There have been lots of reasons to feel proud to be a New Zealander lately. We have hosted what looks to me like a brilliant major sporting tournament (the debacle around the opening notwithstanding) where we have fulfiled the “stadium of 4 million” ideal. And what’s more on the field the All Blacks are poised to break the 24 year drought and make us world champions again.
But today I read two stories in the New Zealand Herald that made me ashamed as a New Zealander. The first is the news that the government has slashed the number of food parcels it hands out by 20% in a year at a time when foodbanks are dealing with more and more individuals and families who need support for the very basics of food. Food parcels are not about anything other than people getting the necessities of life.
Last night in Wellington there was a public meeting on poverty issues where Stephanie McIntyre from Downtown Community Ministry talked about the more than 400 clients they dealt with in the three months to June. They do a great job at DCM, making real and substantive differences in people’s lives, but the current government is making their job much harder by changing policies to make it harder to access food grants.
The government’s approach in my view is privatising dealing with poverty, it is an abdication of responsibility and it is morally wrong.
The second story is an acknowledgement from John Key that the “underclass” he talked so much about in the 2008 election campaign has grown under his watch. He can’t deny the evidence, it is all around from the massive increase in foodbank use, the rise in unemployment to health indicators like the 5,000 extra avoidable hospital admissions among children for respiratory illness and skin infections.
So the PM acknowledges it, great. But he is not a spectator here, he is actually running the government. More can and should be done to directly attack the growth in poverty. It is simply not good enough.
Labour has policies that are directly aimed at addressing this, from the increase in the minimum wage to $15, a fairer tax system including making the first $5000 tax free for everyone, increasing the top tax rate and introducing the CGT. We also will have a comprehensive children’s policy, which as Annette King has already announced will include legislating targets for the elimination of child poverty. And for me that must be the goal. Nothing less is acceptable.
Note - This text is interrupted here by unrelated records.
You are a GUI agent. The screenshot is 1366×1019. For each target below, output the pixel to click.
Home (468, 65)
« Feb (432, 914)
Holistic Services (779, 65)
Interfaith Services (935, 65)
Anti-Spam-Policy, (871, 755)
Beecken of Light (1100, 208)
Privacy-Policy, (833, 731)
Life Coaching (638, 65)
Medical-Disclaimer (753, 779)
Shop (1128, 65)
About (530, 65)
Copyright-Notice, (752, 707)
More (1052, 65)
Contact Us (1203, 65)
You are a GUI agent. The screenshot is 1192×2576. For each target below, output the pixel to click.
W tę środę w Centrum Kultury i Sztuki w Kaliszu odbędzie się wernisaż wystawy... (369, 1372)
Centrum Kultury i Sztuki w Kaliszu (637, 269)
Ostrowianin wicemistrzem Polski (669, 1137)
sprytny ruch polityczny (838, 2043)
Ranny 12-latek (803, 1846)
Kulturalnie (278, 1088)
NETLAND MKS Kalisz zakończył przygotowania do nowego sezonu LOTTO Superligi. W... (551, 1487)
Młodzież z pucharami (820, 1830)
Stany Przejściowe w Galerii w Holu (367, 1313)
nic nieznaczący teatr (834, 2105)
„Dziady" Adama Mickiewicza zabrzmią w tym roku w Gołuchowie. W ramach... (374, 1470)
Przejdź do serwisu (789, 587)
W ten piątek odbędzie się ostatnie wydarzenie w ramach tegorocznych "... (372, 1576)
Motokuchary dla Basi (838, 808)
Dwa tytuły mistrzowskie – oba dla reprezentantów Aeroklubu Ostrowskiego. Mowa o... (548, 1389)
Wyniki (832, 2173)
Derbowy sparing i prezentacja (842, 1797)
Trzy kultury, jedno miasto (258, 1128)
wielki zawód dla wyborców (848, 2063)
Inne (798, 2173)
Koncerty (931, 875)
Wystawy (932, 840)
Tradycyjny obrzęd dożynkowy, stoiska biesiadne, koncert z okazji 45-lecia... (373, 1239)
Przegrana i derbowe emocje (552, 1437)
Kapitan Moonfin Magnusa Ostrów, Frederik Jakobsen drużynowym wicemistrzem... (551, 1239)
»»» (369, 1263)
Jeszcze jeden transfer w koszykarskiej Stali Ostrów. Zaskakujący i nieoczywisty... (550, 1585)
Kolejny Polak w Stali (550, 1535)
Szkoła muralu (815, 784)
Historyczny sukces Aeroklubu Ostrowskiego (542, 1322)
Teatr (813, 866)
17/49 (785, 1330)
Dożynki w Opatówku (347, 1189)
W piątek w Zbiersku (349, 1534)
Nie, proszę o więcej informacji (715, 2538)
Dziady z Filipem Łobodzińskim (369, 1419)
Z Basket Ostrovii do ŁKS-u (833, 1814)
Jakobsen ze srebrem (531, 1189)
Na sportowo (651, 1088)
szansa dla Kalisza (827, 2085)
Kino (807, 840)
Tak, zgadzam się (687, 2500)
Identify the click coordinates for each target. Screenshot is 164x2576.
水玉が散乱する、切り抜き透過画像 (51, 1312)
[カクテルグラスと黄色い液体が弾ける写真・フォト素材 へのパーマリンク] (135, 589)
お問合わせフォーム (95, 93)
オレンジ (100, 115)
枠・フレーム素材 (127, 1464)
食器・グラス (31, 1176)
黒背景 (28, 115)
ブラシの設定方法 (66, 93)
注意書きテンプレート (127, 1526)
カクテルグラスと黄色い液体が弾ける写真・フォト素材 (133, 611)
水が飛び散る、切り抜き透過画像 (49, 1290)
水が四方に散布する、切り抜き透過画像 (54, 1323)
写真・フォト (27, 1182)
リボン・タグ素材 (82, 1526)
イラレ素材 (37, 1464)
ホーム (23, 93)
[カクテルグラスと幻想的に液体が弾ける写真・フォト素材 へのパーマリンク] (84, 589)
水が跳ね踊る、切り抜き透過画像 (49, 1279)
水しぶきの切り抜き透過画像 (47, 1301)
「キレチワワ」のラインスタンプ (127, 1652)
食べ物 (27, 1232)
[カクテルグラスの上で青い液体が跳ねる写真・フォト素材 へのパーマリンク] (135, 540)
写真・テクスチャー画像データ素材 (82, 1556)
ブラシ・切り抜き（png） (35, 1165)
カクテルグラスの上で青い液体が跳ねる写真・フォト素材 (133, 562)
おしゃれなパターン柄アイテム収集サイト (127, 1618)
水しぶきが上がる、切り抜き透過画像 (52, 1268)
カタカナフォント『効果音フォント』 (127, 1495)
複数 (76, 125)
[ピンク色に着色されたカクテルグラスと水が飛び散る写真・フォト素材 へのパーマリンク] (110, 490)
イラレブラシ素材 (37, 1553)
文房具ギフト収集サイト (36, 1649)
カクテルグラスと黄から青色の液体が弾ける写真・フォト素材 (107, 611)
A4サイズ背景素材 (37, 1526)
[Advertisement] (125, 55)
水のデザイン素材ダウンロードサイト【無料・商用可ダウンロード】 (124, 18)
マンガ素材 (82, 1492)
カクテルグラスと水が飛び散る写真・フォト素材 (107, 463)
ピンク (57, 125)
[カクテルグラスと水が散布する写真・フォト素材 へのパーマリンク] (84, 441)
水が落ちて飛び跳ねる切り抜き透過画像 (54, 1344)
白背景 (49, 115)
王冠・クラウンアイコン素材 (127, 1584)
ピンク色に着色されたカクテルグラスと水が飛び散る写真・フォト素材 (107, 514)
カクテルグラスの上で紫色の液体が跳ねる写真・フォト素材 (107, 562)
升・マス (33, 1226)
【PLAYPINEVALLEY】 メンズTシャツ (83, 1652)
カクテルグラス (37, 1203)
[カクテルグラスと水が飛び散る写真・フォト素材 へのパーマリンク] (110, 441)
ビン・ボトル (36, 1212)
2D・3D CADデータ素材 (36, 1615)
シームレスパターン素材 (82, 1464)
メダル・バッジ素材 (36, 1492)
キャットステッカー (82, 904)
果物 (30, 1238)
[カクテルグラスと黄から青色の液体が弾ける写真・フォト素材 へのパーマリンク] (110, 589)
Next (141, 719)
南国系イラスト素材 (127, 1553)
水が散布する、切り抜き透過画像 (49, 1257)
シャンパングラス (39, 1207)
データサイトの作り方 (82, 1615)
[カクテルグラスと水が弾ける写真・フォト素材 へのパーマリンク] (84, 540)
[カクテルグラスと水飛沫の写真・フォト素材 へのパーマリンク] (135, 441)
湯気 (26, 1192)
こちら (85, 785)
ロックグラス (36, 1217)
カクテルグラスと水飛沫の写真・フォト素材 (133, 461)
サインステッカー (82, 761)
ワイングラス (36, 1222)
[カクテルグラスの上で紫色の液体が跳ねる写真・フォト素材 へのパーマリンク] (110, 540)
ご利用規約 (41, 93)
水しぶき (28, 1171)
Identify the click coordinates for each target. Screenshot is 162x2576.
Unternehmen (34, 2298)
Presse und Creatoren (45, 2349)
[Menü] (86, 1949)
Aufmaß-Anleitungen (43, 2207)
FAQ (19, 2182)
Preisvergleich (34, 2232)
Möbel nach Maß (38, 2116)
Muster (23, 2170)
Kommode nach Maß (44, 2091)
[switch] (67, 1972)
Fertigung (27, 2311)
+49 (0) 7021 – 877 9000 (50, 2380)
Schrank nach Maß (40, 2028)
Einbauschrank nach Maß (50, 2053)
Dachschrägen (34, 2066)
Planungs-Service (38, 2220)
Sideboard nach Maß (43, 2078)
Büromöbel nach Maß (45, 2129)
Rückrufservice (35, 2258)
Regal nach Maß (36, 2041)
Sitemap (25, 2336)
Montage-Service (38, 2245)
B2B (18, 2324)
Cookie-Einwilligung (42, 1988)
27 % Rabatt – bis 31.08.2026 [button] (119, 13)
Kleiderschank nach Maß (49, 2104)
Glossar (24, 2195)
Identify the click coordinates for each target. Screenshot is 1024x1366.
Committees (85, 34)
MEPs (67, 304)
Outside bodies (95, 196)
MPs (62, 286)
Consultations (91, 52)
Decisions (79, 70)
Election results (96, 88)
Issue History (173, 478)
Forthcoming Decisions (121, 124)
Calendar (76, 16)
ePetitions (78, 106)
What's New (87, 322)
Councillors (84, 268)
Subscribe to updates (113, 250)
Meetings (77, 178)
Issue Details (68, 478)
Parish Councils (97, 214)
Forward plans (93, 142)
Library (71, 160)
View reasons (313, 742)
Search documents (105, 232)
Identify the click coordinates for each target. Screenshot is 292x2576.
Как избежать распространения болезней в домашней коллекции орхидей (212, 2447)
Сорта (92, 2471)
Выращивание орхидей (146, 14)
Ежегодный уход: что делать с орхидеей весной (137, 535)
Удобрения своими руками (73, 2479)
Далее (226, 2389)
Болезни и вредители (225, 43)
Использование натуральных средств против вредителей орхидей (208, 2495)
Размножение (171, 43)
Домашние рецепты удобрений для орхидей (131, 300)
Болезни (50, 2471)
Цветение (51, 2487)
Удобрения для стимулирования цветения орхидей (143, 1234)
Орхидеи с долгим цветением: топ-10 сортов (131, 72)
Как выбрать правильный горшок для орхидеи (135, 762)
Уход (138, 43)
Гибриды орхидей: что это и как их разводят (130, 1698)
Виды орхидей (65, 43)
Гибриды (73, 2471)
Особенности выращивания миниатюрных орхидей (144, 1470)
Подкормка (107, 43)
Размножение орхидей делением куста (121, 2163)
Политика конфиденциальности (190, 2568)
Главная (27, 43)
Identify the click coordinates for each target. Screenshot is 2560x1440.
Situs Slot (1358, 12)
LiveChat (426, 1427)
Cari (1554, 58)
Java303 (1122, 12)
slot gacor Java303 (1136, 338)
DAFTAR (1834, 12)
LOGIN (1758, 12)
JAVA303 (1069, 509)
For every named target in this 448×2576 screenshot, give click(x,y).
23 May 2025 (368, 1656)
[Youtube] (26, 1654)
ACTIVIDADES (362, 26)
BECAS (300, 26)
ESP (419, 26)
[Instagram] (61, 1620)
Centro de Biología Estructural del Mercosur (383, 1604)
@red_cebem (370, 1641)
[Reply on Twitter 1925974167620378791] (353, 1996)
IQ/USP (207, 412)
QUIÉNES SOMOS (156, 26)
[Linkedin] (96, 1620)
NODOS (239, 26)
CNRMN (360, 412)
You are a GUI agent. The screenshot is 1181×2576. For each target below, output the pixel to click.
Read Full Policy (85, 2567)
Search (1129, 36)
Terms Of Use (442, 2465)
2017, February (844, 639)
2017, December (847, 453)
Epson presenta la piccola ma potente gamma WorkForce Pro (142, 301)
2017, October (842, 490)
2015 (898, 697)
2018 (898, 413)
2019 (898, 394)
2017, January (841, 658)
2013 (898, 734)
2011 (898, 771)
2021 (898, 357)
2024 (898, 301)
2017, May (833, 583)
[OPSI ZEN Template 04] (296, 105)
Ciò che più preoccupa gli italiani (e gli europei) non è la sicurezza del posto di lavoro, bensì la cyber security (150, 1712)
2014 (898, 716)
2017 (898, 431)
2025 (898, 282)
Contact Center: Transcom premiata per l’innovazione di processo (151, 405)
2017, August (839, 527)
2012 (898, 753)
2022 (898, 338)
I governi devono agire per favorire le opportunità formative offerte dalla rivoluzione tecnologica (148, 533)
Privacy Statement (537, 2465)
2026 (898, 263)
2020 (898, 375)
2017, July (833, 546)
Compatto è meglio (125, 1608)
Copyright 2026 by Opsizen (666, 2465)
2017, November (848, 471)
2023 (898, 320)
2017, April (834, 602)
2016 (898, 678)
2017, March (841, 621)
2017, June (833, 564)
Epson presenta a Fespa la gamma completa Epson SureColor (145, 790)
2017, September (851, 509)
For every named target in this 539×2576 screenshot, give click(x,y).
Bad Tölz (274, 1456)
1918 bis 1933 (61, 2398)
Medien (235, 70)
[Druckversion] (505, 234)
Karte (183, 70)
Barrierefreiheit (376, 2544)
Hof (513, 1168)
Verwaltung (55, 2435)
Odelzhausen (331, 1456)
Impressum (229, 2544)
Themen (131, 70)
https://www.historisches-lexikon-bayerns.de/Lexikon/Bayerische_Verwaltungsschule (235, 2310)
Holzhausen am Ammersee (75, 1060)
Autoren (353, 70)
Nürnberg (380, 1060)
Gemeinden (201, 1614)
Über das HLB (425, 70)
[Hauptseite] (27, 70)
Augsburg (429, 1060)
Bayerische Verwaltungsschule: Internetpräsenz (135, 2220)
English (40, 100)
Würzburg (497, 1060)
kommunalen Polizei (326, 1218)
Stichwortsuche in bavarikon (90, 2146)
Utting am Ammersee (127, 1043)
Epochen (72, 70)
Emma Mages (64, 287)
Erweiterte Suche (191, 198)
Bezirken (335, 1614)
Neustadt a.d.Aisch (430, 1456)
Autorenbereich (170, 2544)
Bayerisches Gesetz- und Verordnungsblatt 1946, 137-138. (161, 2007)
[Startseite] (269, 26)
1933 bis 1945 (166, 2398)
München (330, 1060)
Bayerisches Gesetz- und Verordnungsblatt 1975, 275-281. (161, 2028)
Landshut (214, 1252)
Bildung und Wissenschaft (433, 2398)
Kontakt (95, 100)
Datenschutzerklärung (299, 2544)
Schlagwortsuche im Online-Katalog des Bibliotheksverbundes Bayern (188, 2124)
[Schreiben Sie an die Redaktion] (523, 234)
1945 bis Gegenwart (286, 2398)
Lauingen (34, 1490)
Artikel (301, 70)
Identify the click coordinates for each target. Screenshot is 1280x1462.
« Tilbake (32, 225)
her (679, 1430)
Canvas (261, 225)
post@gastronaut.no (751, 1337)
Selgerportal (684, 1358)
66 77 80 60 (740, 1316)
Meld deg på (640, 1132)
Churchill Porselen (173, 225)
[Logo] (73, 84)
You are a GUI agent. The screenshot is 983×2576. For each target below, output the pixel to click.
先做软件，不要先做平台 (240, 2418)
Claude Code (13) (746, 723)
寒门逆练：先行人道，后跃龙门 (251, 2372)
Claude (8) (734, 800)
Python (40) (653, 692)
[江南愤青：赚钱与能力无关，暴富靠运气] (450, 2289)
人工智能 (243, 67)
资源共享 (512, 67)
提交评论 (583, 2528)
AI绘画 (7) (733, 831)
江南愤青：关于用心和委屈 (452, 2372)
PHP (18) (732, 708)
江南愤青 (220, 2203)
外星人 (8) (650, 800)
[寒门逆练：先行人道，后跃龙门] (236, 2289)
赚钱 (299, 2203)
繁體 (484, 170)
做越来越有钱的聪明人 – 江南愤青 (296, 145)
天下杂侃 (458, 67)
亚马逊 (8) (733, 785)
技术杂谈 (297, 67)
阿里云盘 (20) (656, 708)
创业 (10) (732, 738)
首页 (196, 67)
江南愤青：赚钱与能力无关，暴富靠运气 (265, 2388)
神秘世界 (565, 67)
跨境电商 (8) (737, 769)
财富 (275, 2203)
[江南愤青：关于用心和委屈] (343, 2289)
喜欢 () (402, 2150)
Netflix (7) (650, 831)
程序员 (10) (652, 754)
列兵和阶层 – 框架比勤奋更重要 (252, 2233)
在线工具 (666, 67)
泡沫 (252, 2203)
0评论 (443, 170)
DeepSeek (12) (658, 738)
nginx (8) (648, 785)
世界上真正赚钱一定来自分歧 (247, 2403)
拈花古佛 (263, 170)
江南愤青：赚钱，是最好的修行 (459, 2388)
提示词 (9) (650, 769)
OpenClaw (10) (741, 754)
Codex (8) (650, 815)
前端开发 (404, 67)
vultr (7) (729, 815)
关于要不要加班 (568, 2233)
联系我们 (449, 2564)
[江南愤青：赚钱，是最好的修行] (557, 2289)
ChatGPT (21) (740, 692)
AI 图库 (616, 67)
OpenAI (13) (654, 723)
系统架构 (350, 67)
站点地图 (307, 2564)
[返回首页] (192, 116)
At the forum on poverty last night Brian Easton spoke and he said while it was possible to argue on a technical basis about the best policy response to poverty, the real question to be asked is what are the ethical and moral principles that lie behind the policies. It seems to me to be hard to find an ethical principle that lies behind cutting the number of food parcels or letting inequality and poverty grow.
I think Brian’s question is a legitimate one to ask. So here is my answer. The ethical basis for Labour’s policy at this election is fairness, inter-generational responsibility, inclusion and respect and a belief that if we reduce ineqaulity we will harness all our potential, which common sense tells us will benefit us all. So what’s the ethical basis for National’s policy?